Over Halloween weekend this year, my girlfriend and I decided to fly to Copenhagen. We had both longed to see Denmark, and this seemed like a perfect opportunity to get out of the country. We got our passports, packed our bags, and got on a flight. This post is not meant to be a comprehensive round up of everything we did, but more of a look at the experiences we had, and the lessons that can be learned and applied to other cultures.

The country is lovely, from the moment you get off the plane at the airport. There’s something elegant in the way everything glides into place there. The board of incoming and outgoing flights, and the sound of trains slipping from the station.

We got off the train at the Copenhagen central station as our Airbnb host had suggested to us. We followed her directions to the flat we would be renting for the next few days. Walking in, everything we had heard about Danish design was immediately confirmed.

The flat was a open space, full of windows and natural light. There was a small kitchen with all the essentials, even though we hadn’t intended on cooking much if at all. There was a living room, with a table, and a couch opposite a TV. A coffee table had some art magazines on it. There were a few posters, with a picture of the Black Diamond library, and one for a literary conference with Karl Ove Knausgård. The bedroom had a bed and a set of shelves.

We were lead through the place by our gracious host, Charlotte. She showed us the place, presented us with a bottle of chianti, and gave us the keys.

With that she was off. We had the city to ourselves, and the perfect base to come home to.

My phone was near dead, and I didn’t have service anyways aside from the copious free wifi in the city. So I left it. I had filled my trusty notebook with a few destinations, directions and addresses. We had a paper map, a pen and our wits, and that was all we needed.

I am not the kind of person to advocate for leaving the internet and setting up shop in the woods, but wandering through the curving streets with only the analogue tools at my disposal afforded me a unique perspective on the city as well as the freedom to wander.

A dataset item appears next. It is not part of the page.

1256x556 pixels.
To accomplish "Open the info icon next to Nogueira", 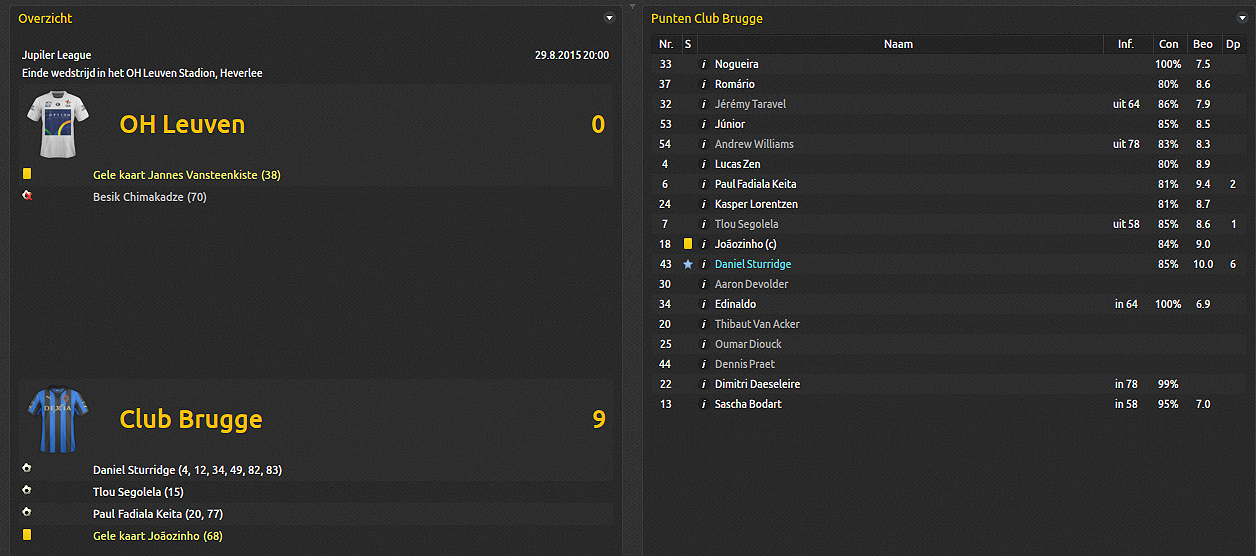I will pyautogui.click(x=704, y=64).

It is okay to get lost, to explore. Sometimes that’s the best way to find where you’re going.

We rented bikes, which are a massive part of Copenhagen culture. Any location on the sidewalk or along buildings where a bike could be stored, there was. It’s the most bike-friendly city I’ve ever been to. With excellent bike lanes, biking traffic laws, as well as signals set up for bikes, it’s the way to see the city. Armed with a bike, a notebook and pen, and my love, I felt like I could do anything. The most efficient animal in the world is a human with a bike.

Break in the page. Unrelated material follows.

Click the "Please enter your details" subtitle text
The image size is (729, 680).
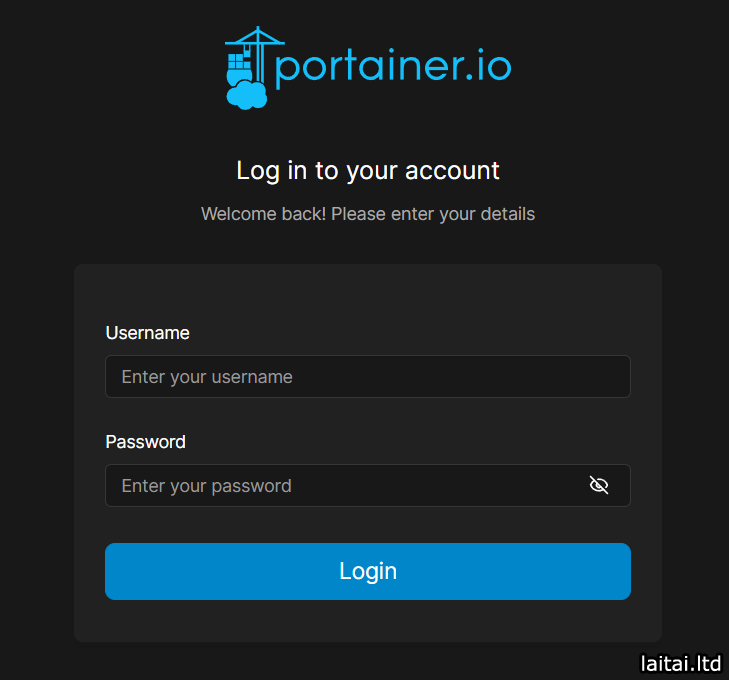[433, 214]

It’s a great city for writing. There’s coffeeshops and cafés on every corner. I had salmon or cod at every meal and while my diet is pretty good at home (and mostly salmon anyways) I felt healthier there. I got plenty of exercise on the bike, the clean air bites the bottom of your lungs in the best way, and the food leaves you feeling clean and weightless.

There are tons of museums and activities in Denmark. Tivoli is an incredible park, especially in the Fall. My favorite stop was to the Glyptotek. This museum a block away from Tivoli started as the personal collection from the founder of the Carlsberg brewery. Housed inside is one of the largest collections of Greek and Roman marble sculpture in the world, as well as an amazing collection of French Impressionist and Post-Impressionist art. I was in heaven.

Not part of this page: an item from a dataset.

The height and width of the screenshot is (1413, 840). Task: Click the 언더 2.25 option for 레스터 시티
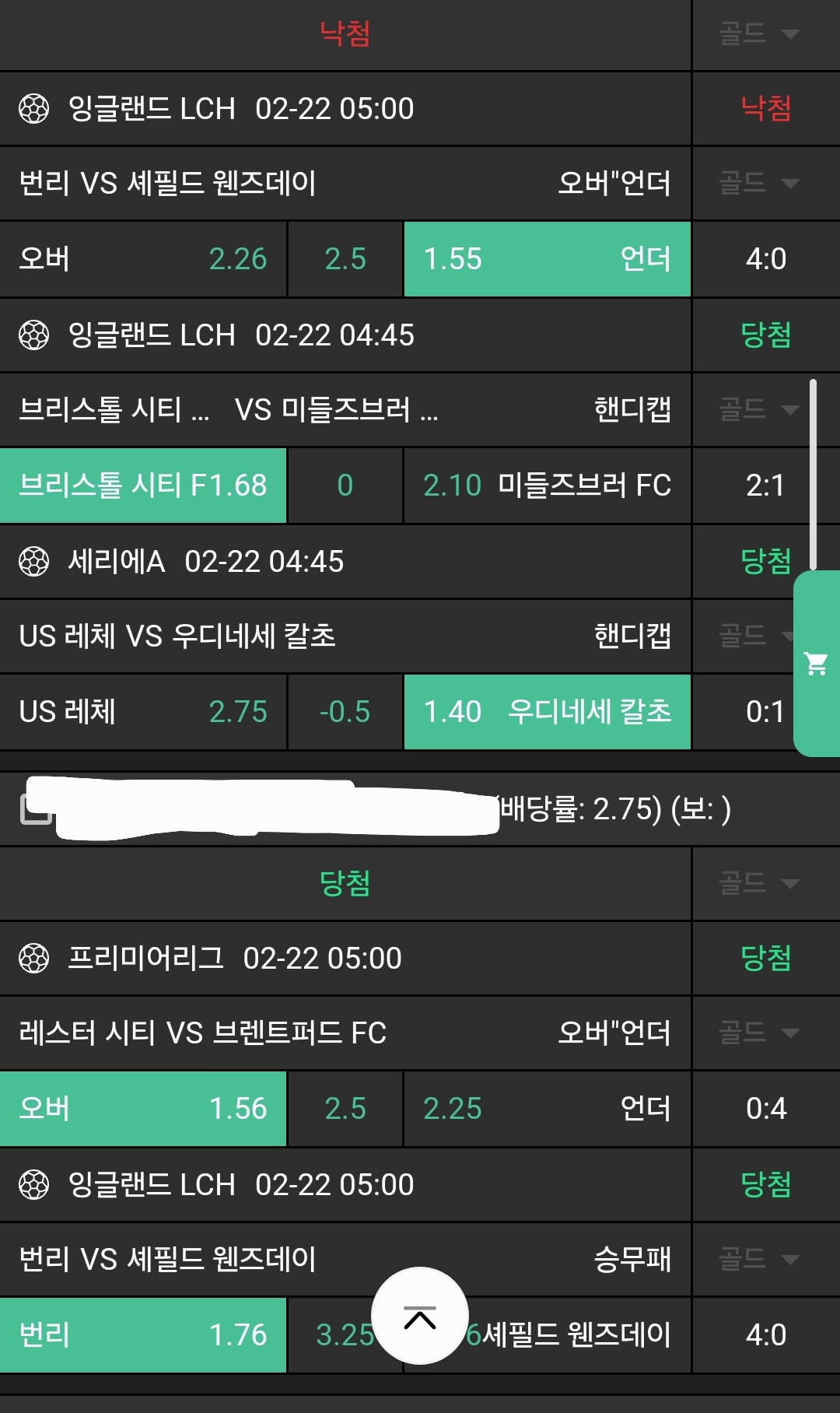tap(547, 1109)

The museum opens to the beautiful palm gardens with a lovely statue by Kai Nielsen called Water Mother. The halls house the busts of philosophers, emperors, and commoners alike. It’s a sight to behold.

This is by no means a comprehensive list of all we did. We ate smoked salmon sandwiches in a bookshop, visited a castle and countless museums (many of which were free even to American college students like us). There are some clear take-aways from it that can be applied to anyone’s life.

  • Photography, even more than other art forms, allows you to share your perspective with others in an efficient way.
  • Biking is not only an efficient means to travel, but an efficient way to change your perspective on a city and interact with your environment. I’m tempted to quote Zen and the Art of Motorcycle Maintenance on being a part of your surroundings.
  • Sometimes the analog allows for more freedom than the digital, and can offer more opportunities to explore.
  • It’s okay to be lost, and to wander. Sometimes that will teach you more.
  • Less is more. If something isn’t adding to your life or your experience, it’s detracting. Remove all barriers.
  • Always be learning and improving. There is a way for you to get better at whatever it is you are working towards. Find a goal, and stick with it. Anything else is unnecessary.

It was a great experience, and I can’t wait to go back someday.